Data entries:
--- begin ---

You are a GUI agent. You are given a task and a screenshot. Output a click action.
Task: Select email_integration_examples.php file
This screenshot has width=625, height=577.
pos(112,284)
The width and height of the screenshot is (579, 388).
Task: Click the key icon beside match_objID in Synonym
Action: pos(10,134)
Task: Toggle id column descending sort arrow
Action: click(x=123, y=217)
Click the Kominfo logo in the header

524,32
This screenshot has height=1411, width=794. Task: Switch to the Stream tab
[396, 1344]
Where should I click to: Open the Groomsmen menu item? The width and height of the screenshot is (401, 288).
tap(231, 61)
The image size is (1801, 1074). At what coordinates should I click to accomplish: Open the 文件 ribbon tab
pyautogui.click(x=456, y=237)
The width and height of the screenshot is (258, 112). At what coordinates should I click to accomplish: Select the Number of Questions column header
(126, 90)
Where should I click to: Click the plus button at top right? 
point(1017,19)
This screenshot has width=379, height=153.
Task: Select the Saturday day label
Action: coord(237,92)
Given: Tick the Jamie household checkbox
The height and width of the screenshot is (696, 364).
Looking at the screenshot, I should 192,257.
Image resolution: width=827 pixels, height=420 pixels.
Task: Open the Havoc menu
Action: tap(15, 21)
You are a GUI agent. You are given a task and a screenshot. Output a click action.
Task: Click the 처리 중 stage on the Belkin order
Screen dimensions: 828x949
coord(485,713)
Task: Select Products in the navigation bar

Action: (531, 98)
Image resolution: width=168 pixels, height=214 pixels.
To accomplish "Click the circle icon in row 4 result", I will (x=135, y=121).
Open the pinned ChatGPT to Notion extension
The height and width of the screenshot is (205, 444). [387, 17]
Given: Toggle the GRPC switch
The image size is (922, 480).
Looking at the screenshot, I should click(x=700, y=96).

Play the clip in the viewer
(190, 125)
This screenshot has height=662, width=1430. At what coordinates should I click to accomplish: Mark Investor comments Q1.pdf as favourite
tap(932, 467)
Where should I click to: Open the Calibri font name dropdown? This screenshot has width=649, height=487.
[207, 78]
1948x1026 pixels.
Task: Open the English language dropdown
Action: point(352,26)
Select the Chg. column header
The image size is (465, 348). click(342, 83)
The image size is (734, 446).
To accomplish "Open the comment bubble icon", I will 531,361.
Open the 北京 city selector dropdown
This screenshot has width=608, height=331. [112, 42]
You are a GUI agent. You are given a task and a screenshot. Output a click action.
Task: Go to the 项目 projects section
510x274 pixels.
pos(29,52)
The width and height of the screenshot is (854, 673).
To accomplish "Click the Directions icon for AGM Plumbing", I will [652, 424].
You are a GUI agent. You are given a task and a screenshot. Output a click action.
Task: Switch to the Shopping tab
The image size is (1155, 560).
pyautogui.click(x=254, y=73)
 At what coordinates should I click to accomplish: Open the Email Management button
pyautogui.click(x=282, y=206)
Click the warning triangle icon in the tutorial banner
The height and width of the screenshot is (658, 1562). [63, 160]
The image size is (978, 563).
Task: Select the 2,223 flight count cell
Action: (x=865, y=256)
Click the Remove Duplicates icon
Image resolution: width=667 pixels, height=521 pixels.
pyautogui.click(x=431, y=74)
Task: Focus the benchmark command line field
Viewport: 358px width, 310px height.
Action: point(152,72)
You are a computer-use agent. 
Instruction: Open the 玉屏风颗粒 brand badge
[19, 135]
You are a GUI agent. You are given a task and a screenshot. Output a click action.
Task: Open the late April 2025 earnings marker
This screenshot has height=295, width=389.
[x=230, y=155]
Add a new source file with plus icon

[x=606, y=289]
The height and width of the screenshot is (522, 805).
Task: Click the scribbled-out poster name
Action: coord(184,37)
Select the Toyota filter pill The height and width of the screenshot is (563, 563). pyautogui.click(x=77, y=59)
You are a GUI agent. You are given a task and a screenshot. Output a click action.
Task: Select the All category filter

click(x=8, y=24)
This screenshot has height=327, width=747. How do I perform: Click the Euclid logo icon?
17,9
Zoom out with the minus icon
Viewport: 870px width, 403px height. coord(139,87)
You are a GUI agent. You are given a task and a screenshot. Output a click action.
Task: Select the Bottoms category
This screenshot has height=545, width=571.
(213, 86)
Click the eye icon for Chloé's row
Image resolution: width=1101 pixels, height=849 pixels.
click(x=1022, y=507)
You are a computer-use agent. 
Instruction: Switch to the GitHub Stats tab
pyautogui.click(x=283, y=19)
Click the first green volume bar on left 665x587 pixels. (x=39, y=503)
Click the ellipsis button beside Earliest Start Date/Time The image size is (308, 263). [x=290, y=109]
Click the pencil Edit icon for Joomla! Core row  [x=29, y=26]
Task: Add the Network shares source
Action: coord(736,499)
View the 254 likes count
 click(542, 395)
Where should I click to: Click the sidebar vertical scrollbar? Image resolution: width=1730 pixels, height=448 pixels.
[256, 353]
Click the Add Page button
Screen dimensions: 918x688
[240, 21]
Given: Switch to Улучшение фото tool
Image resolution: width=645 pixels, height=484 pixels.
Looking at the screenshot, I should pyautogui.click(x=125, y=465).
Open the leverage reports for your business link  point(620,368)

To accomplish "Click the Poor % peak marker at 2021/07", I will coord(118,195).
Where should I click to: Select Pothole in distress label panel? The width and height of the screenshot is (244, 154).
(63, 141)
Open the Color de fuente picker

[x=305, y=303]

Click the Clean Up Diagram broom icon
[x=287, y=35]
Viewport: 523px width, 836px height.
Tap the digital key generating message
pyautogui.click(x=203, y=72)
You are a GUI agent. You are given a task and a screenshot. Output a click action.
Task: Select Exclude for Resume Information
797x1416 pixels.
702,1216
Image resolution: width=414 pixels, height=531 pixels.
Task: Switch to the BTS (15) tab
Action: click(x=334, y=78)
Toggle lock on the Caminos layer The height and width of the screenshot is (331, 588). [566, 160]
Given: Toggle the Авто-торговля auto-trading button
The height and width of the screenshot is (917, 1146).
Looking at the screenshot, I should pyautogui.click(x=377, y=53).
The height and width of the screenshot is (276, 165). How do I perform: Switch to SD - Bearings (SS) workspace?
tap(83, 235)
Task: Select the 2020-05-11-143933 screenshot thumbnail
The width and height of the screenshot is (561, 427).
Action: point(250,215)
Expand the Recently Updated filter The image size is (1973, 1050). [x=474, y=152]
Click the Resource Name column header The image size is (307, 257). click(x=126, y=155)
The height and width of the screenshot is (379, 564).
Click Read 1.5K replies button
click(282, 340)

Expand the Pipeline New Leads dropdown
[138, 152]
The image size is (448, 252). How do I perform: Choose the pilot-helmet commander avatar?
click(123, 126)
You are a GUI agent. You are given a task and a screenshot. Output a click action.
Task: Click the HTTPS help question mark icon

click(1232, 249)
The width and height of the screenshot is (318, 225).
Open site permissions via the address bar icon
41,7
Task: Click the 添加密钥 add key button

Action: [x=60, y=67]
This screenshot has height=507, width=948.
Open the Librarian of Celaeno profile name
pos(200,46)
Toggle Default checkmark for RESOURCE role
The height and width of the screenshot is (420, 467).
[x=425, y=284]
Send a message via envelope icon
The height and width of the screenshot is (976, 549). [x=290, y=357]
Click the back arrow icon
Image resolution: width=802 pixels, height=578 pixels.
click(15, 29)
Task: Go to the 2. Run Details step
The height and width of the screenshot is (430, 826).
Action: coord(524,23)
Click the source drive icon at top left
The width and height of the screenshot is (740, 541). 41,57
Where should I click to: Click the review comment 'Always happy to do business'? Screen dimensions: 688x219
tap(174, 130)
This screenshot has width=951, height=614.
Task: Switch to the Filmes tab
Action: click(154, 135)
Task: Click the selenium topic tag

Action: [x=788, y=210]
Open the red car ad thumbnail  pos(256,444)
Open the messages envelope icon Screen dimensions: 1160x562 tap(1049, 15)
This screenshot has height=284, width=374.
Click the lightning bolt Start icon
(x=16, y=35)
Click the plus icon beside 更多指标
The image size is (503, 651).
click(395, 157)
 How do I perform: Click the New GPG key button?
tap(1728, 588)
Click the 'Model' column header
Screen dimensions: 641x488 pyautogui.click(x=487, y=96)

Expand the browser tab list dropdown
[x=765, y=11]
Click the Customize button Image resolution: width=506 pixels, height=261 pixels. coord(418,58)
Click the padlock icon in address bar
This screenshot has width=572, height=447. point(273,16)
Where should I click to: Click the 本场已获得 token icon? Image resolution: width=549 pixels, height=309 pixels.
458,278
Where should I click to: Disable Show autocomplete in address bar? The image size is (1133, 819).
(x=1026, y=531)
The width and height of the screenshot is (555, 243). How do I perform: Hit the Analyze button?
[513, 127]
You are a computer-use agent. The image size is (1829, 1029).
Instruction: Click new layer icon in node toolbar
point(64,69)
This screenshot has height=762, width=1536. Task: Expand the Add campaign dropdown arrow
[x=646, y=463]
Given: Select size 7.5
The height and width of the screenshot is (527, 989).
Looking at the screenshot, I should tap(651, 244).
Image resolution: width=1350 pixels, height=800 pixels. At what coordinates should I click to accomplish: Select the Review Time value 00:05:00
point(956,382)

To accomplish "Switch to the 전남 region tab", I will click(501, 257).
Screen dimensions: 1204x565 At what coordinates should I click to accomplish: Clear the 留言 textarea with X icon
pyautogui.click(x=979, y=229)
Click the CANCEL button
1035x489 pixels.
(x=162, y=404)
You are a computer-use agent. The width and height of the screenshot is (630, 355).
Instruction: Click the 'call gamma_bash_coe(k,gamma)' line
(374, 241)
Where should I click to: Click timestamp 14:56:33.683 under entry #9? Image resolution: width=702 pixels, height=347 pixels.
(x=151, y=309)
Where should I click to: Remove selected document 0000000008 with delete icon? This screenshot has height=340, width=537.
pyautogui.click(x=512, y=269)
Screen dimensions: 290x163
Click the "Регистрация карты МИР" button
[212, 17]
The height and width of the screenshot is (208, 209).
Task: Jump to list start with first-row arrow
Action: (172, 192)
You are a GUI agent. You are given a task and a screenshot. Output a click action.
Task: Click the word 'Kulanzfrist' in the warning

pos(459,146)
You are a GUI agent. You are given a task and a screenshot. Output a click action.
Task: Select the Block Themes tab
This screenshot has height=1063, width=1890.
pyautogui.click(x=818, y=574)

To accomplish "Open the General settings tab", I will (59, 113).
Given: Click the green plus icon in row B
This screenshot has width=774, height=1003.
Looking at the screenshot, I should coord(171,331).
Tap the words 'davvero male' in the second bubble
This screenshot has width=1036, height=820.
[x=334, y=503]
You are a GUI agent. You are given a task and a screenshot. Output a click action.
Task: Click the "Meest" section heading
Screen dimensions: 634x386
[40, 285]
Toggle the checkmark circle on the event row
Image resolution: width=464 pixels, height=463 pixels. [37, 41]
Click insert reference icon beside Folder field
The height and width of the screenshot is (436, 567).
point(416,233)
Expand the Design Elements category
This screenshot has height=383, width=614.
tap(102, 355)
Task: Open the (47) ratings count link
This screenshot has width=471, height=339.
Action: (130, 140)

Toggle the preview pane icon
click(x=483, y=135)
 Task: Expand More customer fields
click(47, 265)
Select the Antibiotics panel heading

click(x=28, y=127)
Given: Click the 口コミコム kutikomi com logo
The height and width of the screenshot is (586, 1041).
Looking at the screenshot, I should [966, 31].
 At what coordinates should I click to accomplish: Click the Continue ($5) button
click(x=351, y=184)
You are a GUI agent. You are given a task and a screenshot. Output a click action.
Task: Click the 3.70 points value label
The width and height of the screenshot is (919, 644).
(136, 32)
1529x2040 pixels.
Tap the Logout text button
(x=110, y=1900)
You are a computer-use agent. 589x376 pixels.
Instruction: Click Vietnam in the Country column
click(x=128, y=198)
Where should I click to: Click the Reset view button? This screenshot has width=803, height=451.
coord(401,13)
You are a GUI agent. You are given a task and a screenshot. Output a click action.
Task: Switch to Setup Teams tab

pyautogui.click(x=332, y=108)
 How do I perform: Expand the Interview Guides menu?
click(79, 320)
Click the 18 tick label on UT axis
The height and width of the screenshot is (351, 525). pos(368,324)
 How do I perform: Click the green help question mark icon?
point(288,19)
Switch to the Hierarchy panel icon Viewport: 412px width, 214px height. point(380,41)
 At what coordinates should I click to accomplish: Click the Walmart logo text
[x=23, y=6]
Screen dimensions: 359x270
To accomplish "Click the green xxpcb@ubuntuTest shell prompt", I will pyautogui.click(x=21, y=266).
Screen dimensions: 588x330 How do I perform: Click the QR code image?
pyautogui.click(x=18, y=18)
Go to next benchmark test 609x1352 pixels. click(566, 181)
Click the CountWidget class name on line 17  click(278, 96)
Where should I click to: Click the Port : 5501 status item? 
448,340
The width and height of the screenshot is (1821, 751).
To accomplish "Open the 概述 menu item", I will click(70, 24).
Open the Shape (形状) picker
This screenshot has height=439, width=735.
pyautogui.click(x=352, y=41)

--- end ---

Task directions: Copy out every line of the records that contains the string "value", treating uppercase and lowercase as different.

The solution:
Image resolution: width=1350 pixels, height=800 pixels. At what coordinates should I click to accomplish: Select the Review Time value 00:05:00
Task: Click the 3.70 points value label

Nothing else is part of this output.